第30回演奏会によせて
井手浩一(前音萌の会会長)
三十四年前の東高も夏は暑かった。夏休みになったら教室の窓を外し机も運び出して練習場にしたけれど、それでも風は通らなかった。合奏をしていたのは古い木造校舎(今はもうない)で、窓の外は一面の緑だったからコンクールというと夏草の匂いと蚊の襲来を思い出す。本館の廊下に机を持ち出して勉強している同級生を横目に、一日楽器を吹く。《美しい音》はピンと来ないが《大きい音》なら分かるから必死で吹く。練習が長くなると喉の奥がツンとする。まだ喉を開けるということは知らなかったが、そのうちに楽な吹き方を身体が覚えてくれた。午後になると練習を抜け出して水の冷たいプールに行く。今でもやっぱり井戸水だろうか。水泳部がいない時なら自由に泳げた。
当時はチューナーはないから耳だけが頼りである。一年上に誰もが認める耳のいい先輩がいて、妙な響きになるたびに彼が高いとか低いとか判定した。その頃は男性部員の方が多かったし、みんな気が短いからもめごとが絶えなかった。誰が指揮をするかでもめ曲の解釈でもめ自由曲の選択でもめた。今なら《マアマア》と仲裁に入る奴がいるが、全員血の気が多いからなかなかまとまらない。この雰囲気は現在のOB会にも受けつがれている。
その時代の小遣いの単位は五十円。古いOBの間では有名な『おかや』のあっさりそばが五十円。すぐ隣にあった『蟻屋』のソフトクリームも五十円。練習帰りだからこのうえない味に感じられた。どちらの店もずっと前に廃業してしまったが百円あれば《今日はおごってやる》と胸を張れた。あの頃学校に自販機はあったのだろうか。冷たい飲み物は正門前に買いに行った。コカコーラは高いから安くて量の多いペプシやチェリオを選んだ。ペットボトルも紙パックもない頃で、コーラのロング瓶はずっしりと持ち重りがした。

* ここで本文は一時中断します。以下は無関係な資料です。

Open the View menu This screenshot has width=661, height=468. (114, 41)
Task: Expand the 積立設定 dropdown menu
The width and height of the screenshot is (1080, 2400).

練習はまじめにしていたつもりだったが、中庭で野球をして相撲を取り、先輩に命令されて意味もなく廊下を走らされ、体育館で勝手にネットを張ってバドミントンをしていたのだから、正味の練習時間は少なかったのかもしれない。つまり学校が遊び場だった。街には金のない高校生がたむろ出来るような場所は存在しなかった。本屋へ行ってもレコード屋に行っても《欲しいなあ》と思って帰るだけで、まだカラオケはなくゲームセンターも気楽には入れず、学習塾も今のような巨大産業ではなかったから、時間だけはやたらにあった。
コンクールはあっさり負け、そうなると学校に行く気もせず補習もさぼって夏休みの後半はダラダラと過ごした。昨日まで音楽づけの毎日をすごしていたのが、終わったからといって急に机に向かえるはずがない。日活やATG映画なら、ここで非行に走るとか可愛い女の子との出会いがあるはず‥‥が実際には何も起こらないのが高校生活である。毎日昼近くまで寝て、することのない自分に苛立ちをおぼえながら、気にくわない近所の犬を追いかけ回したりしていた。
この原稿の途中で現役の高校生に質問してみた。《ヒマな時はどうやって遊ぶ?》同じ質問を先輩にもぶつけてみた。《昔はどうやって遊んでました?》返って来た答え。《うーん‥‥‥特に》《学校のプールでよく泳いだなあ》《銀映の一本百円の映画に行った》《お金がない時は公園で缶ケリをしてます》
‥‥ホントですよ。今高校一年の夏に戻れと言われたらカンベンして欲しいが、それでも懐かしい。二学期になったら嵐のような運動会の準備が始まり、その後は文化祭吹奏楽祭予餞会と続いて、二年生になったら退屈している時間はどこにもなかった。コンクールは負けても音楽との縁は切れず、いまだに夏になると音の渦の中に身体をおいている。もしかしたらあの空白の半月が人生最後のヒマな夏だったのだろうか。